| ACTIVITY |
Copy, exactly as written, the lines that begin at the one containing "This screenshot has width=1369, height=896." and end at the one containing "Instruction: Open the bank num dropdown". Skip any pictures in the data below.

| SUPPLIED ENTRIES |
++++++

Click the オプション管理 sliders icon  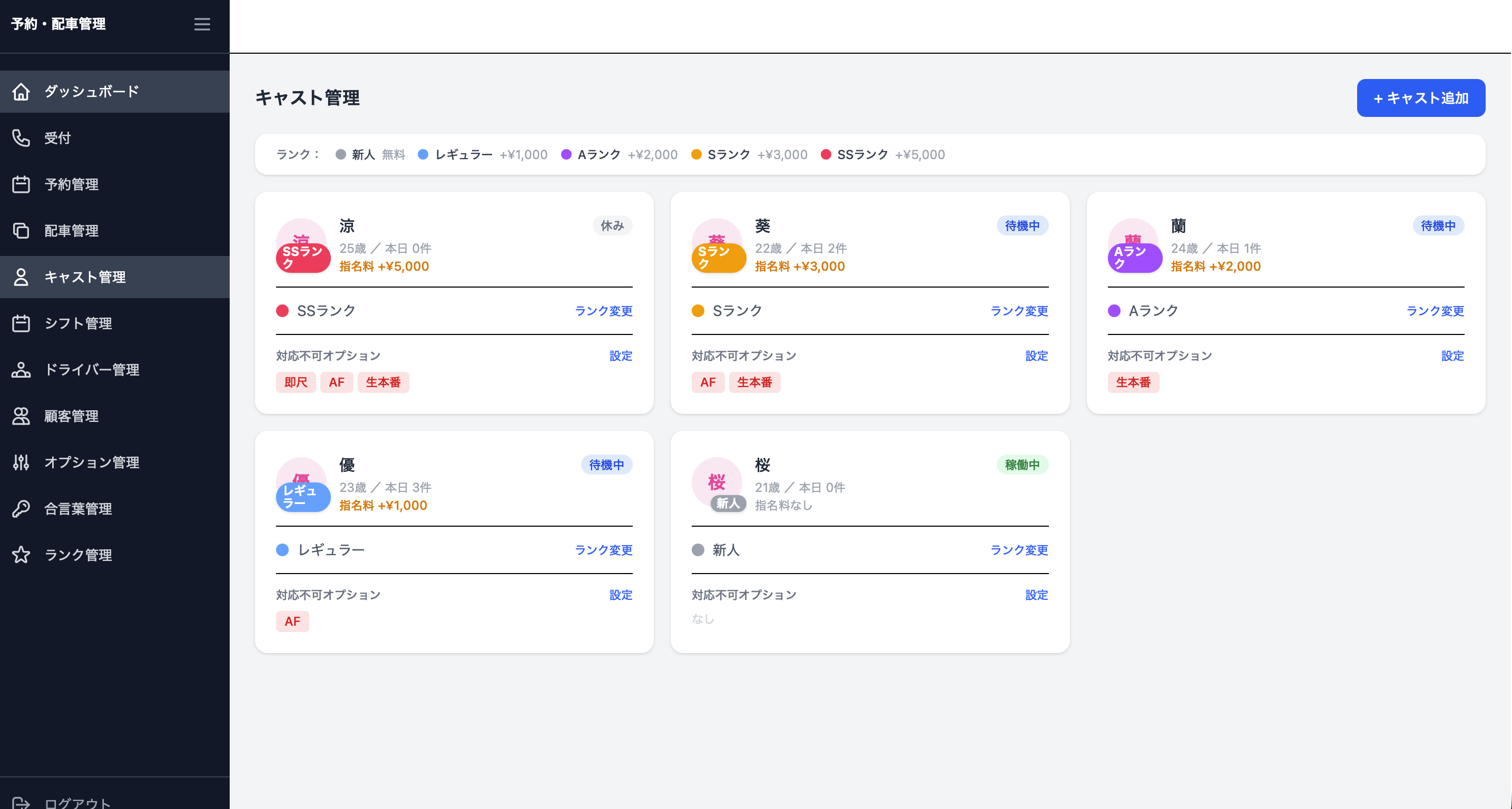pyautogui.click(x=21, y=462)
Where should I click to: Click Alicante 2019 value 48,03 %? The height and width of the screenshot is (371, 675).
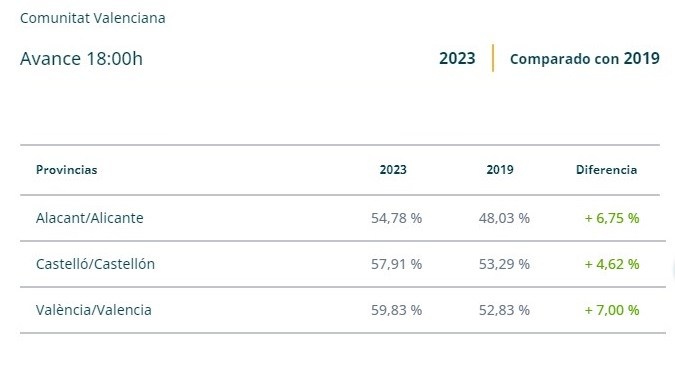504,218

++++++

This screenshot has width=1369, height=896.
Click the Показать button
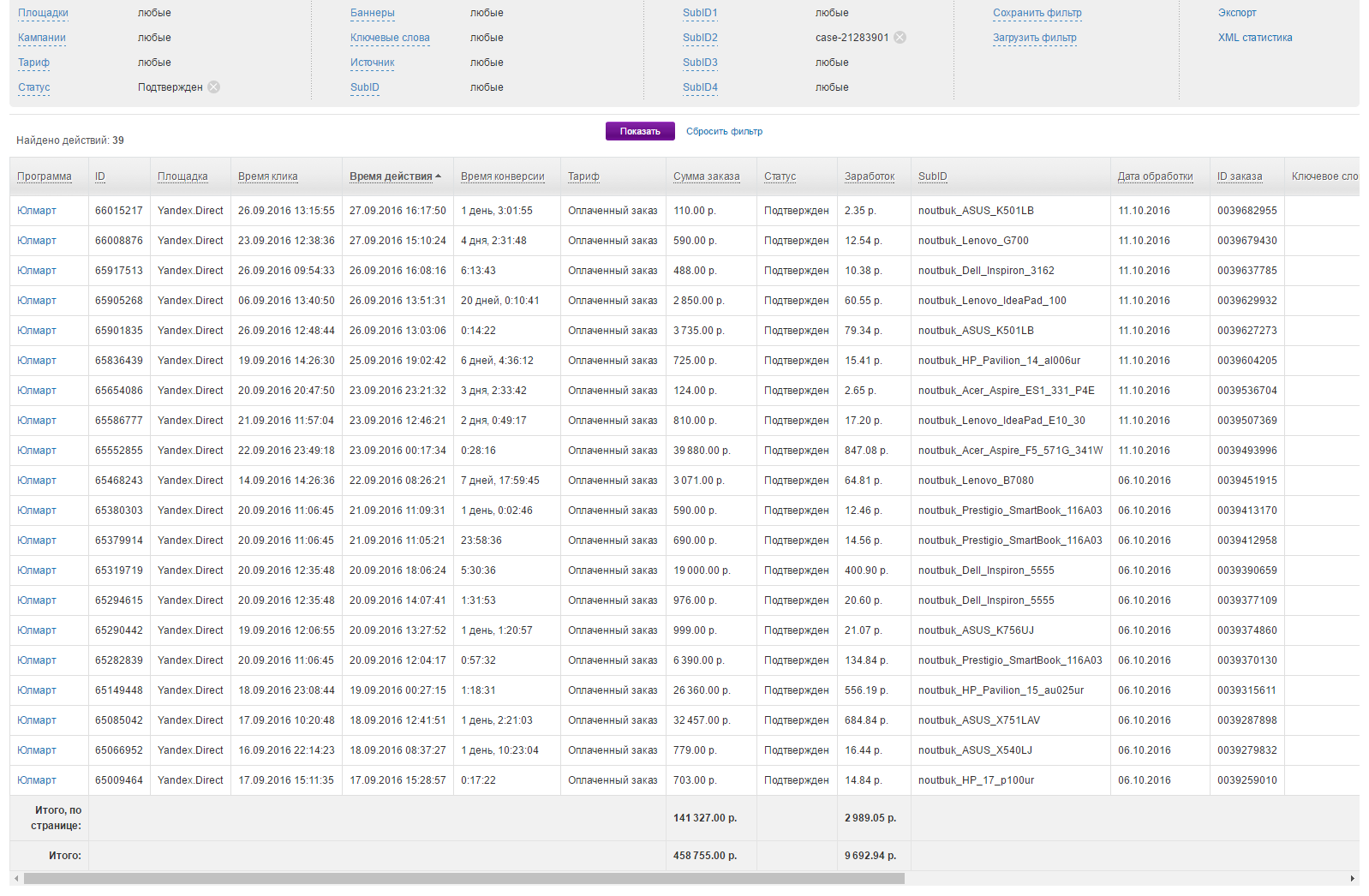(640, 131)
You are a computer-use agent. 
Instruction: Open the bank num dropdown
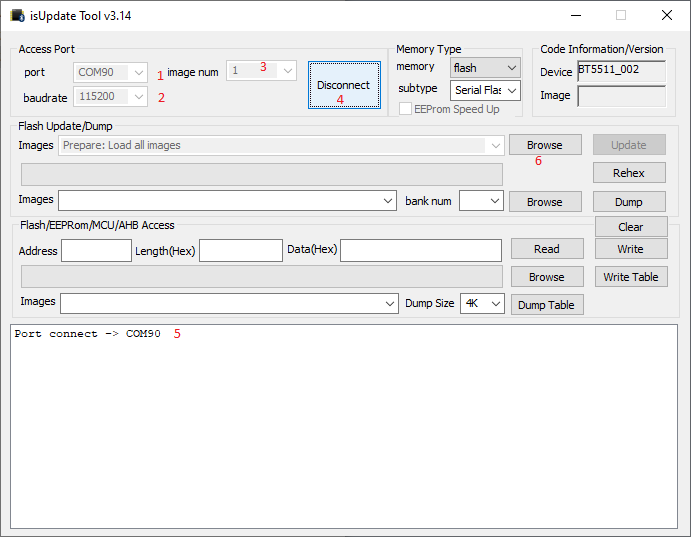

++++++

| ANSWER TO THIS TASK |
This screenshot has width=1369, height=896.
Click the Показать button
(640, 131)
You are a computer-use agent. 
Instruction: Open the bank num dropdown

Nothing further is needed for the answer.